名前を教えてあげる。
発表会が終わった次の日、紗江はまた詰め所を訪れた。
一輪の姫ひまわりを持って。
『昨日はわざわざ観に来て頂いて、素敵な花束ありがとうございました』
前の日、非番だった俺は紗江のバレエを観に行った。
バレエなんてガラじゃないが、夢を叶えた若い紗江を応援したくなったんだ。
そして、楽屋に赤い薔薇の花束を置いていった。
紗江はその御礼を言いに来てくれたんだ。
それがきっかけだった。俺と紗江が交際をするようになったのは……
15歳ものの年齢をとびこえて。
卓袱台の上の五郎の黒い湯呑。客用の紺地に白い水玉の茶碗。蜜柑の入った菓子鉢。初めて聴いた父と母の馴れ初め。
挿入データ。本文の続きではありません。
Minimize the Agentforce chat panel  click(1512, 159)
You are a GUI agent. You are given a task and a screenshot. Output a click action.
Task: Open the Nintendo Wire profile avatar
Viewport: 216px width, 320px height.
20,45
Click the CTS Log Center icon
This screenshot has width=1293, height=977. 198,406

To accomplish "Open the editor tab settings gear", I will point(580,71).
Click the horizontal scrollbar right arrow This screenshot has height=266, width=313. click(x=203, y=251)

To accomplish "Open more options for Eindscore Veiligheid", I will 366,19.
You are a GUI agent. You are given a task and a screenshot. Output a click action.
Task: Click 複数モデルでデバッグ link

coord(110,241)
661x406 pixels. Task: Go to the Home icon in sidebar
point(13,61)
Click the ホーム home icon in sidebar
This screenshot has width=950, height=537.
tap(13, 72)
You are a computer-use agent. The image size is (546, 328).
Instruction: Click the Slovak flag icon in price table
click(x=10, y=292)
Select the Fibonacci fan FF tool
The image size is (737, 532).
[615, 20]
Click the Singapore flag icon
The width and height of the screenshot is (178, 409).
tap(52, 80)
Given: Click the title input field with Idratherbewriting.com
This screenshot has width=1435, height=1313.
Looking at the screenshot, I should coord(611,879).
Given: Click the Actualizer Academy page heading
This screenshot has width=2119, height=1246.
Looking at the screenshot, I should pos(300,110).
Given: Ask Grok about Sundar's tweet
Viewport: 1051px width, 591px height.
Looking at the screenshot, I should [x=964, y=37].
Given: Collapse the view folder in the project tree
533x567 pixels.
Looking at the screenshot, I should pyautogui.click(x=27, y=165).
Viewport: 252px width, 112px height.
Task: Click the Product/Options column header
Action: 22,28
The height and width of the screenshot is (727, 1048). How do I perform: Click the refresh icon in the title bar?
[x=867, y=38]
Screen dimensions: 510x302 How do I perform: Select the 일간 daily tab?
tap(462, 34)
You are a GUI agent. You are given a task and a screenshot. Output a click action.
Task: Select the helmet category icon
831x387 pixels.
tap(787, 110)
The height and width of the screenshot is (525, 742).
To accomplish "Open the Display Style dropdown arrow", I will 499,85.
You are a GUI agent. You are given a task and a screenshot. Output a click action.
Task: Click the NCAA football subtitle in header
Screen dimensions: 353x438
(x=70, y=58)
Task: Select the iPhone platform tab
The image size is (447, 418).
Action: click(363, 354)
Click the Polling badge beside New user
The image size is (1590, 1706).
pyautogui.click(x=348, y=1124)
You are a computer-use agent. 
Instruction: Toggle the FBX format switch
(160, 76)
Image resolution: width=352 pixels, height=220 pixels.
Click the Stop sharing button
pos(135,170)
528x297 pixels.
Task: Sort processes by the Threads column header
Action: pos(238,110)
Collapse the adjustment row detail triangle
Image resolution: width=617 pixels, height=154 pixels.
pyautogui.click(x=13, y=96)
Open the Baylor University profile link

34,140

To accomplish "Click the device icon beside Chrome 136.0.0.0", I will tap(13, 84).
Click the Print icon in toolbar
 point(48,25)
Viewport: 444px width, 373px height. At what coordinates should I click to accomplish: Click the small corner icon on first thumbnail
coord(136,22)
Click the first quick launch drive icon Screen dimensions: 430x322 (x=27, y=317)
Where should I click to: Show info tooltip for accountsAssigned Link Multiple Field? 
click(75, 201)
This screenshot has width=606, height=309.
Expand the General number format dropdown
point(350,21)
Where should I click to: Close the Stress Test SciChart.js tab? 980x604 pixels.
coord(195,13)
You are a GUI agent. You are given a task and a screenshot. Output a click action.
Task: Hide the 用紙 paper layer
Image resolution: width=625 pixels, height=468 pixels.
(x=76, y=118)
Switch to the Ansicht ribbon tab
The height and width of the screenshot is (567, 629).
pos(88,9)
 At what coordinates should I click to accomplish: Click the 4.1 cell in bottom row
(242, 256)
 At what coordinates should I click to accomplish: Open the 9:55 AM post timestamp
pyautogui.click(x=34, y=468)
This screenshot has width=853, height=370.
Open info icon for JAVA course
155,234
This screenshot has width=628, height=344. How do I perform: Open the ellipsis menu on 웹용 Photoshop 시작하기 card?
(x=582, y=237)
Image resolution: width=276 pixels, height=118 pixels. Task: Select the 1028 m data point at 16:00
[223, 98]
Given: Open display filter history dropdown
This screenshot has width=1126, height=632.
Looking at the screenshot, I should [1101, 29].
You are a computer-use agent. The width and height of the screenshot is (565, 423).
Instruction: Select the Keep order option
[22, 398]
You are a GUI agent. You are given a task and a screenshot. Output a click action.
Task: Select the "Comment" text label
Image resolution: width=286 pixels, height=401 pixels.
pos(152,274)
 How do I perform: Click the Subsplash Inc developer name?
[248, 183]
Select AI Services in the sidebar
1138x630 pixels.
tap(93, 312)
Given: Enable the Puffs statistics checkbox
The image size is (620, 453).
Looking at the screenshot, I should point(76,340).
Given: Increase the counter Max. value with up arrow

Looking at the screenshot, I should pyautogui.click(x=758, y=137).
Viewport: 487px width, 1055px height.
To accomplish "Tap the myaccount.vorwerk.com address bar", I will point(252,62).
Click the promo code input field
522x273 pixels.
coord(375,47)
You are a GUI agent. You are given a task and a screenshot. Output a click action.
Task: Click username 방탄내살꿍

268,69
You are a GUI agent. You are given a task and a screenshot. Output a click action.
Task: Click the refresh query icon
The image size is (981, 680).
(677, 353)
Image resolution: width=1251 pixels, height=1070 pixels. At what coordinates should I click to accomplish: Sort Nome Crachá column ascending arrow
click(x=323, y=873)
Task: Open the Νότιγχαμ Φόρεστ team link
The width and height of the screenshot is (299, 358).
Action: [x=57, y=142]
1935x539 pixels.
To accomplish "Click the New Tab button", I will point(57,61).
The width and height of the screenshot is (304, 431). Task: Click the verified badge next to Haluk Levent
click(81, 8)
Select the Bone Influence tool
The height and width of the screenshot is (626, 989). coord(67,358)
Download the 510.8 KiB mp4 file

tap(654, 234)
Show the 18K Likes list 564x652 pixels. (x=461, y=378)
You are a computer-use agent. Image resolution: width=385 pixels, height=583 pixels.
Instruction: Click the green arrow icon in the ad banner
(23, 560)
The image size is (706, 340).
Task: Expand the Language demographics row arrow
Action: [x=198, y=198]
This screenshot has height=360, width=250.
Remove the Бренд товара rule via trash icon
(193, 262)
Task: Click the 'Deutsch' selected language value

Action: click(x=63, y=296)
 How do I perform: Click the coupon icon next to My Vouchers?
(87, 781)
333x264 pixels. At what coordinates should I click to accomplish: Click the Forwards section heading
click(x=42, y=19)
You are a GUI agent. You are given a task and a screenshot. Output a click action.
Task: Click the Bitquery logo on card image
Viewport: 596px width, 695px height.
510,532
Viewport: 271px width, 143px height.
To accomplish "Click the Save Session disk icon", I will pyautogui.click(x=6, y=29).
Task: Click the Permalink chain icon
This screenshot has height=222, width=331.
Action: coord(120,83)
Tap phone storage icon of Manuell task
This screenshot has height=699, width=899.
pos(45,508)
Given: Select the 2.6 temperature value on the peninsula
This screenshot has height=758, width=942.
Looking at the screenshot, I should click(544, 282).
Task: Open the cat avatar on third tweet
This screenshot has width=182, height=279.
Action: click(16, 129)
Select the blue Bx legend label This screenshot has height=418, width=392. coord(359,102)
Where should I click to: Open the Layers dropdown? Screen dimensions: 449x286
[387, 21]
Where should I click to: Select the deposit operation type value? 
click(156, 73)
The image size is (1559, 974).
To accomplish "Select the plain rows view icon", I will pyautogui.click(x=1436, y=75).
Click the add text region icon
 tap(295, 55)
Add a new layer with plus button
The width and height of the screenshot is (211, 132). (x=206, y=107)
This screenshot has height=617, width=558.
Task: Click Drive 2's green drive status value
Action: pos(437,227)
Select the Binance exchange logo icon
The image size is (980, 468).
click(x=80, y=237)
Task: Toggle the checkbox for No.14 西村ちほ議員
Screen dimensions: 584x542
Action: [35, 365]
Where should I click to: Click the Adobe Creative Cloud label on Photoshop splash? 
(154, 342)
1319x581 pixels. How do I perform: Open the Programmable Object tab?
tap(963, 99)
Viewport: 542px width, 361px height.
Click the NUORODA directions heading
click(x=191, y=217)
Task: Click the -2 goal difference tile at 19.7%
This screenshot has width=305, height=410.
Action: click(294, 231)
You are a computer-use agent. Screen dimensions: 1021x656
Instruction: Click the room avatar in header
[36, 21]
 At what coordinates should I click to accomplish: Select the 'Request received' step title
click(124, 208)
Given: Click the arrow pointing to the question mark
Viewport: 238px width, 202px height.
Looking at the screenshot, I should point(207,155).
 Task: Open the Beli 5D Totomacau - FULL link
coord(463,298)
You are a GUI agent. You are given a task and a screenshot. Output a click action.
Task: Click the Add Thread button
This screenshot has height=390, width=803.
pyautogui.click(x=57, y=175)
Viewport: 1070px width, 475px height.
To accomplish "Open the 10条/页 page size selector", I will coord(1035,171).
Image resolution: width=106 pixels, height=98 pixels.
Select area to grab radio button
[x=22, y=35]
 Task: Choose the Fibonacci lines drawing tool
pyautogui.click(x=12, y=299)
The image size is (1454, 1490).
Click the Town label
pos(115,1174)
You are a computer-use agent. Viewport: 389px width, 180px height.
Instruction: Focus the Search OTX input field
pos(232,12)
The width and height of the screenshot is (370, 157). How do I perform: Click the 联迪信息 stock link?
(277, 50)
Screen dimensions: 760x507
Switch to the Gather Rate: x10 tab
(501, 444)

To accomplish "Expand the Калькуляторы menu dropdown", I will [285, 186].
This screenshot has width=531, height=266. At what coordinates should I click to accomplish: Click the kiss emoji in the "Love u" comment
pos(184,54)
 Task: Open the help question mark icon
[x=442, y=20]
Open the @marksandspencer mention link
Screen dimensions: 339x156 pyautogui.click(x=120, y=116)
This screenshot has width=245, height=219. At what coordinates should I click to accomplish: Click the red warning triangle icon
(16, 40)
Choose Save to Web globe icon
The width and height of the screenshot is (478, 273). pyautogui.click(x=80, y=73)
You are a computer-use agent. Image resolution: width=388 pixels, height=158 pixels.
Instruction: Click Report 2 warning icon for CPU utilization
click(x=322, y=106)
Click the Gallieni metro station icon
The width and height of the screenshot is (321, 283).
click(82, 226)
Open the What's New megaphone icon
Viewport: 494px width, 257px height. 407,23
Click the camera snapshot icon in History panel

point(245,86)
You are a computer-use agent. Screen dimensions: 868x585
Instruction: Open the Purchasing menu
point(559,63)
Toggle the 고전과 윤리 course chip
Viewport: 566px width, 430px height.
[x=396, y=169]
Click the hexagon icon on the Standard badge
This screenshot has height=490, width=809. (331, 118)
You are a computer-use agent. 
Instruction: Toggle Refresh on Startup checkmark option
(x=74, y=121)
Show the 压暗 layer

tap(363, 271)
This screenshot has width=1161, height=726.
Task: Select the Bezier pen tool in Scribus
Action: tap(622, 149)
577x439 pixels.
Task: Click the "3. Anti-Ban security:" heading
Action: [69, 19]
目の前にいる熟年男性はかつて、1人の女と恋に落ちた。
ティッシュを目に当て、鼻を赤くした美緒は少し笑いながら、五郎の話に相槌を打った。
2人の恋物語がハッピーエンドにならない事を知っていながら。
五郎がふいに立ち上がり、押入れを開けて何かを取り出した。
「これ」
寂しげな笑みを浮かべ、美緒に薄い革のアルバムを差し出した。
古びた茶色のそれを美緒が開くと、着物姿の若い女の記念写真が貼られていた。